With the help an undergraduate student who was funded by the URI Partnership for Energy and two German high school students who were sponsored by the URI International Engineering program, we began to study the decomposition of cellulose using solid supported acid catalysts. The preliminary results have been used to write a proposal which has been submitted to the USDA Hatch program. We are also preparing a manuscript for publication which will be submitted in winter 2009.
The state of Rhode Island currently produces only a fraction of the potential biodiesel that it could from waste cooking oil.
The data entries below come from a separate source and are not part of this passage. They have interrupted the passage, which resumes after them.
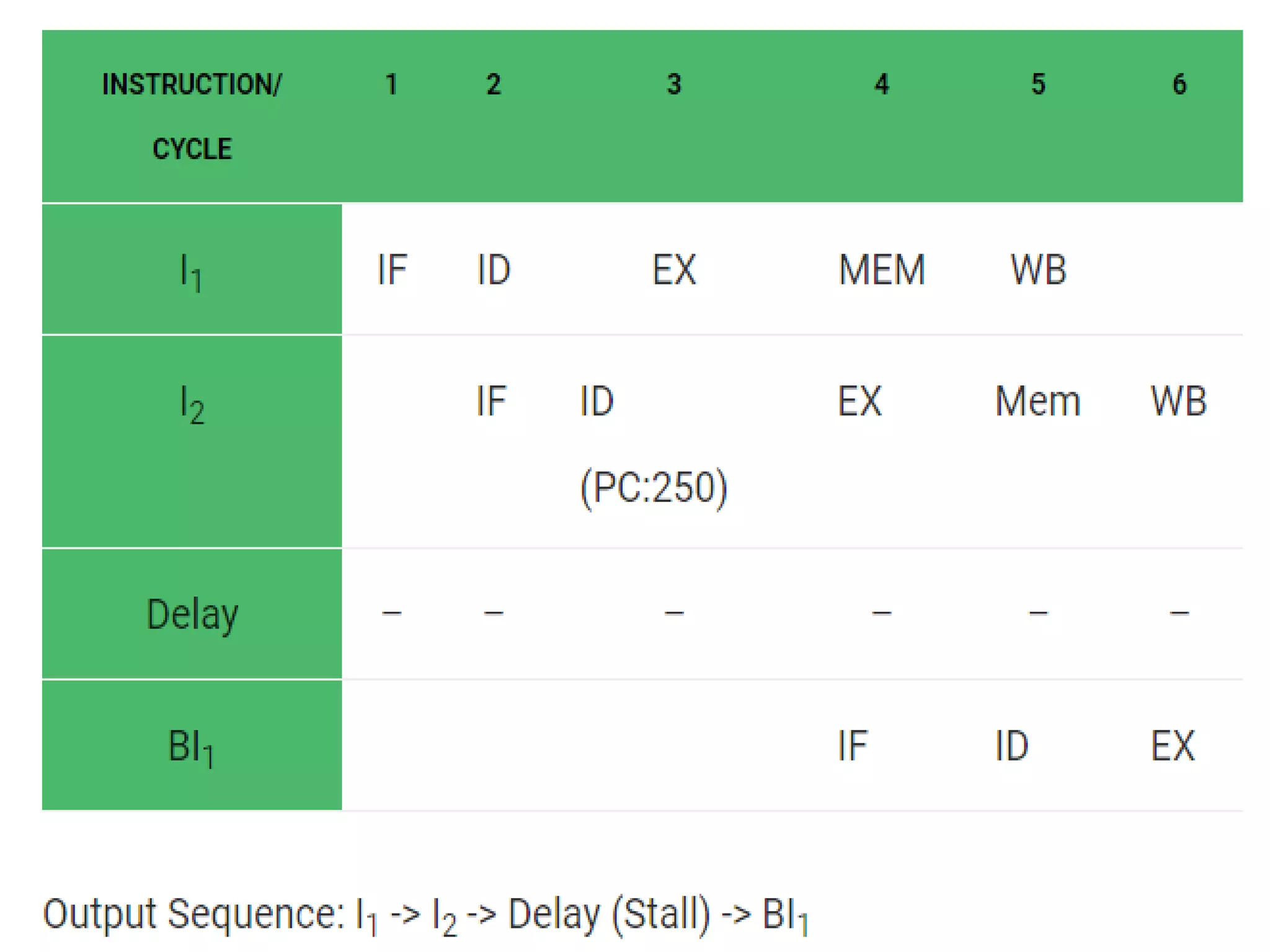Click the (PC:250) text

tap(654, 488)
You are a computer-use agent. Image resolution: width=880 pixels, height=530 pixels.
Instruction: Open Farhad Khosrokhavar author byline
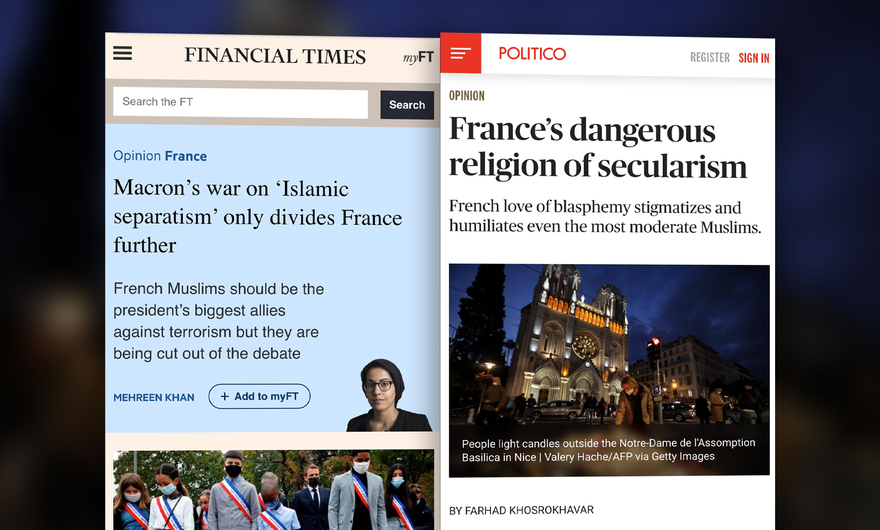tap(521, 510)
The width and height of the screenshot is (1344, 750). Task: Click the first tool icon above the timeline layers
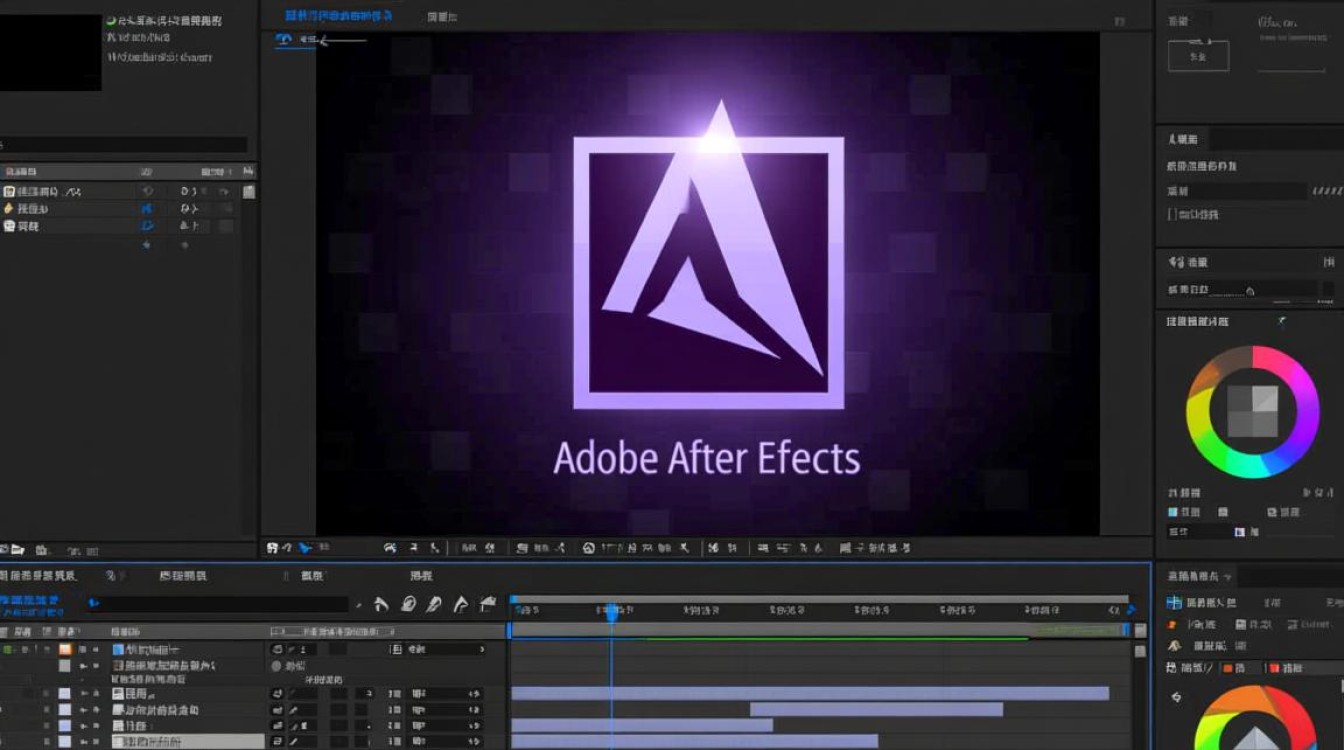380,604
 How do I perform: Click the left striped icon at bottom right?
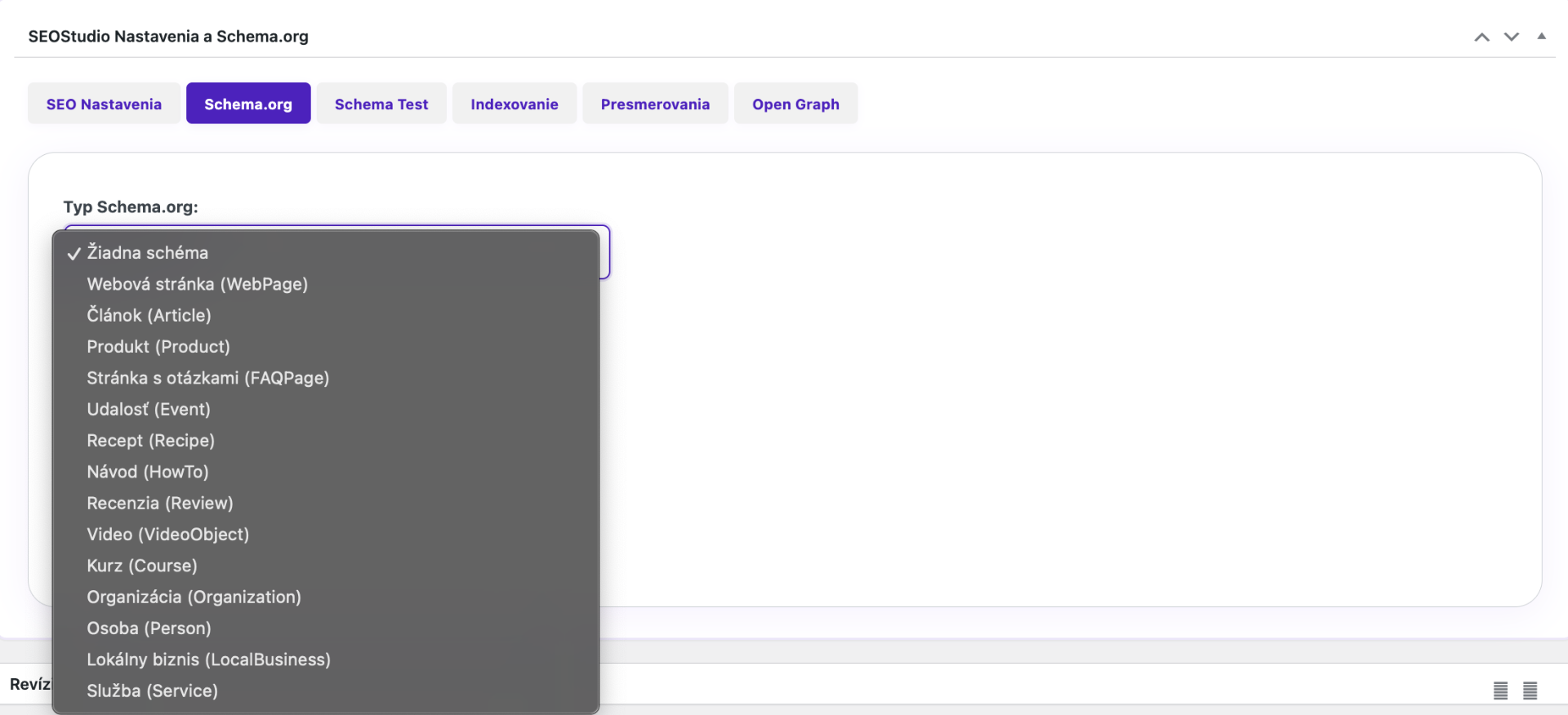click(x=1500, y=691)

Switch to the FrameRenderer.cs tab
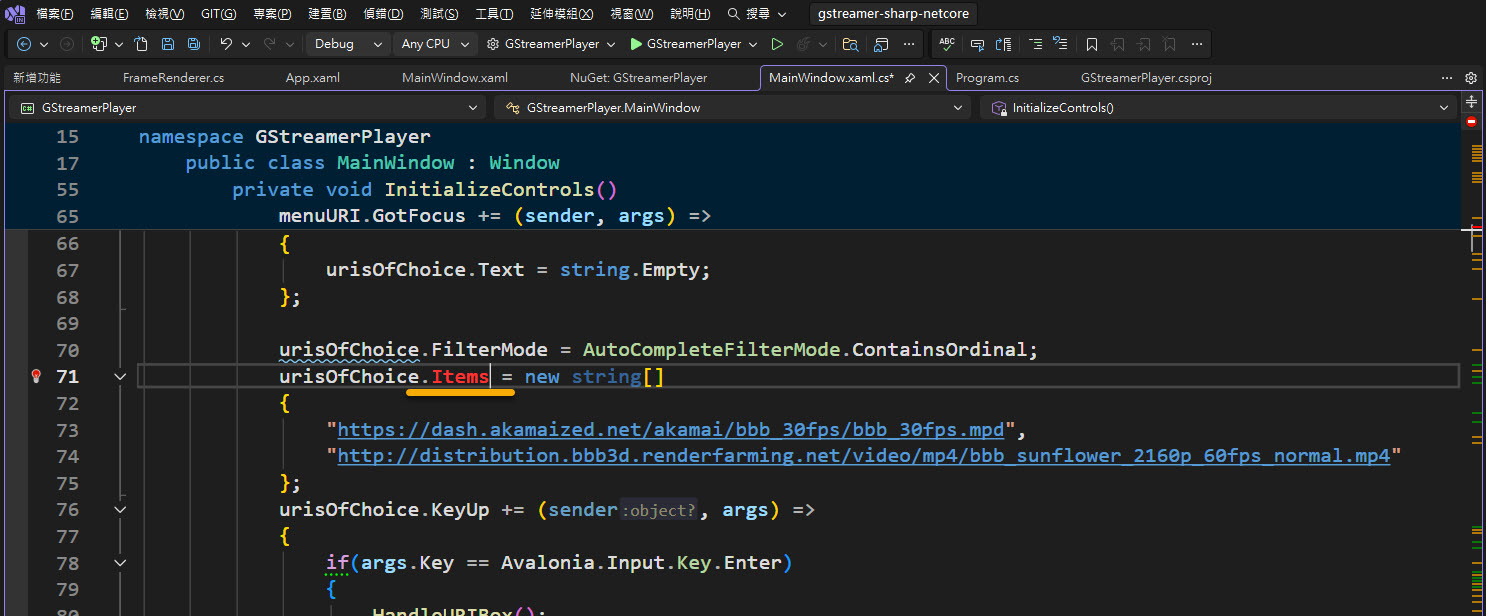[173, 78]
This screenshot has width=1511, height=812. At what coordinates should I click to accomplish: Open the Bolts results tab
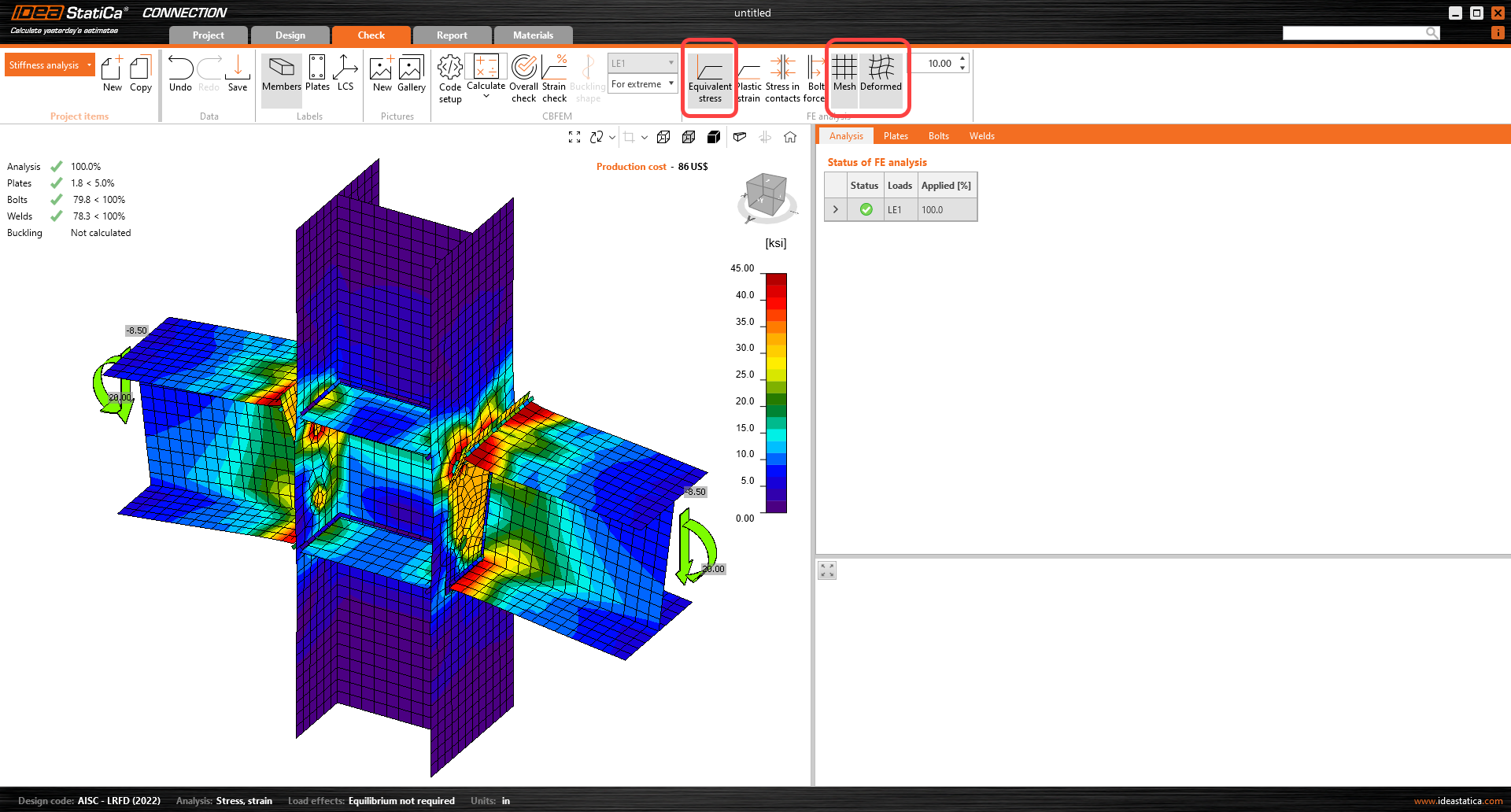pos(938,136)
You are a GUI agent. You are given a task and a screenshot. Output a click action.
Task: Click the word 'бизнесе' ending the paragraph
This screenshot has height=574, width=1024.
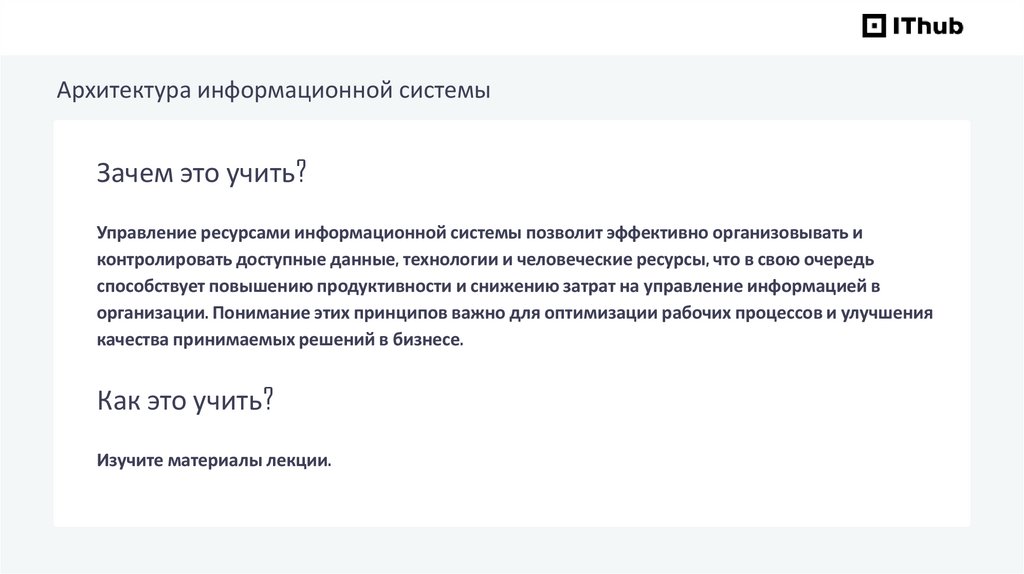point(431,340)
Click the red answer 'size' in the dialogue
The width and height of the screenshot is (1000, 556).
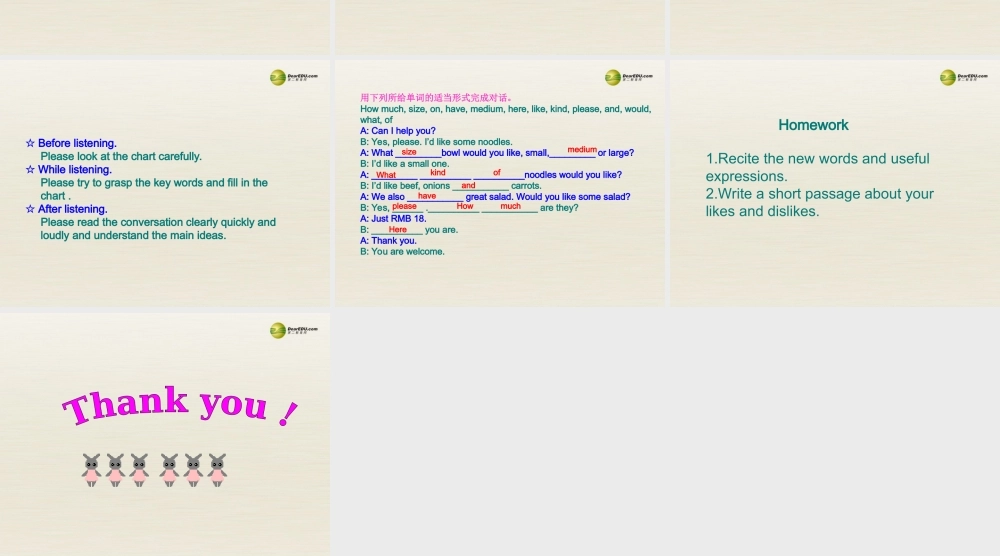pyautogui.click(x=409, y=153)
While the production of biodiesel from waste cooking oils and other biologically derived oil feedstocks is straightforward, there are significant difficulties in both production and fuel quality. The URI-PE has developed an experiential education based biodiesel laboratory, and has proposed the development of a Rhode Island State center for biodiesel research, testing, production, distribution, and education.
The proposal can be broken down into four primary components:
The Chemistry Department in collaboration with the URI-PE and Ocean State Clean Cities has recently embarked on an effort to convert waste fryer oil from URI dining services to biodiesel for the URI diesel fleet. We have built a small, 20 gallon, test reactor and are conducting some of the American Society for Testing and Materials (ASTM) tests for biodiesel quality. The laboratory is managed by Professors Lucht and DeBoef with the assistance graduate and undergraduate students in the Chemistry Department. We are currently conducting the three most important ASTM tests, as described below, of URI Biodiesel. Samples of biodiesel will be sent to national testing labs for other testing. However, we propose to develop a more rigorous testing facility for the state of Rhode Island. As an expansion of these efforts, we propose the development of a Rhode Island State Biodiesel Testing Laboratory.
Professors of Ocean Engineering, Dr. Stephan Grilli and Dr. Malcom Spaulding have been interested in wave energy research since the early 1990s, when they visited some of the first wave energy plants installed in Norway. However, it was only in 2001 that they worked on an exploratory research project with Harry Hopfe, of US Wave Energy Inc., who has designed a novel wave energy system based on a float and a submergence plane, connected by hydraulic pistons. The differential wave motion between float and plate actuates the pistons and yields pressure changes in a hydraulic circuit that produces energy. A 1/10th scale model of this device was built and tested in OCE's wavetank by Dr. Grilli and one of his graduate students. The device was used to provide power to Pacific Island communities.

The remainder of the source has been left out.